The Eiger the Hard Way: Britain’s Boldest Take on the North Face
Dave MacLeod and Calum Muskett wanted to climb one of the hardest routes in the Alps, and this led them to Paciencia (5.13b), a route established by Swiss alpinist Ueli Steck that takes a harrowing line up the Eiger’s infamous north face. This is their story.
This article appeared in Rock and Ice issue 215 (January 2014).
The British Alpine Journal editor Edward Strutt may have described the north face of the Eiger in 1937 as “the most imbecile variant since mountaineering first began,” but the mile-high wall has drawn climbers to its flanks for three quarters of a century. Viewed from the hotel Kleine Scheidegg near its base, the triangular wall rises majestically above the bustling tourist town of Grindelwald. The Eiger’s black rock walls and white snowfields contrast starkly with the rolling green meadows and farmland of the surrounding area.
I first glimpsed the face at age 9, in 2004, during a hiking holiday with my parents. The imposing cliffs of the north wall only appeared briefly from the thick cover of mist and cloud, but this glimpse was enough to inspire me to read Heinrich Harrer’s The White Spider. Tales of the first attempts on the Nordwand—termed by some the Mordwand or Murder Wall after many aspirants died—made for chilling yet compelling reading.

(Given information)
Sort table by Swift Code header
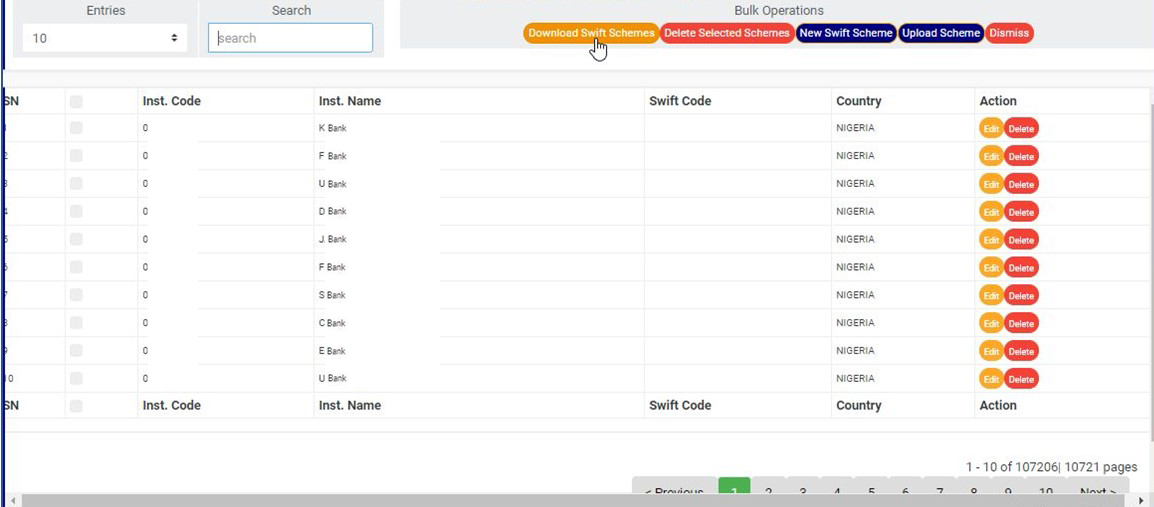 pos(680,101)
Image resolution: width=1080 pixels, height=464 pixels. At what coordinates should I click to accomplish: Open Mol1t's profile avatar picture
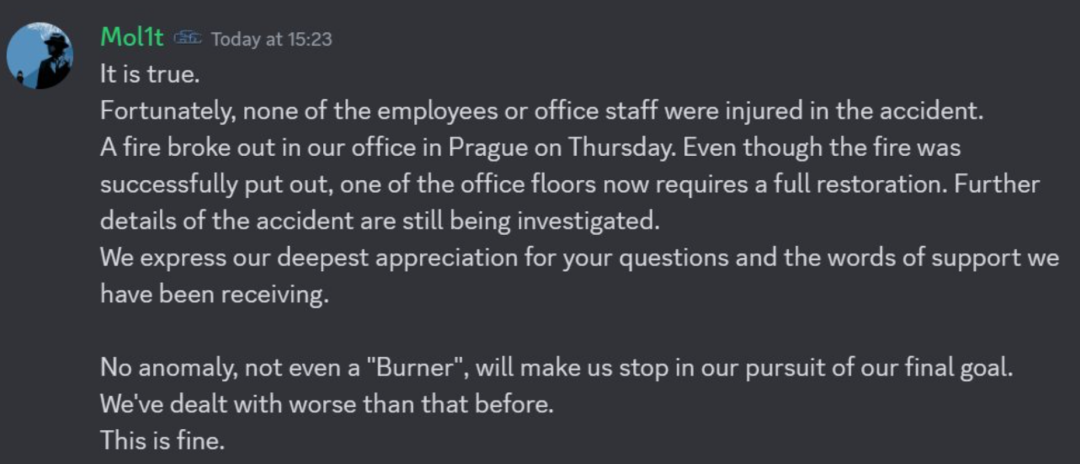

(Stated exercise)
Answer these questions from the Eiger article:
(a) Who established the route Paciencia?
(b) In which issue of Rock and Ice did the article appear?
(c) What book did the brief view of the north wall inspire the writer to read?
The listing above isn't needed for what comes next.

(Worked answer)
(a) Swiss alpinist Ueli Steck
(b) Issue 215 (January 2014)
(c) Heinrich Harrer's The White Spider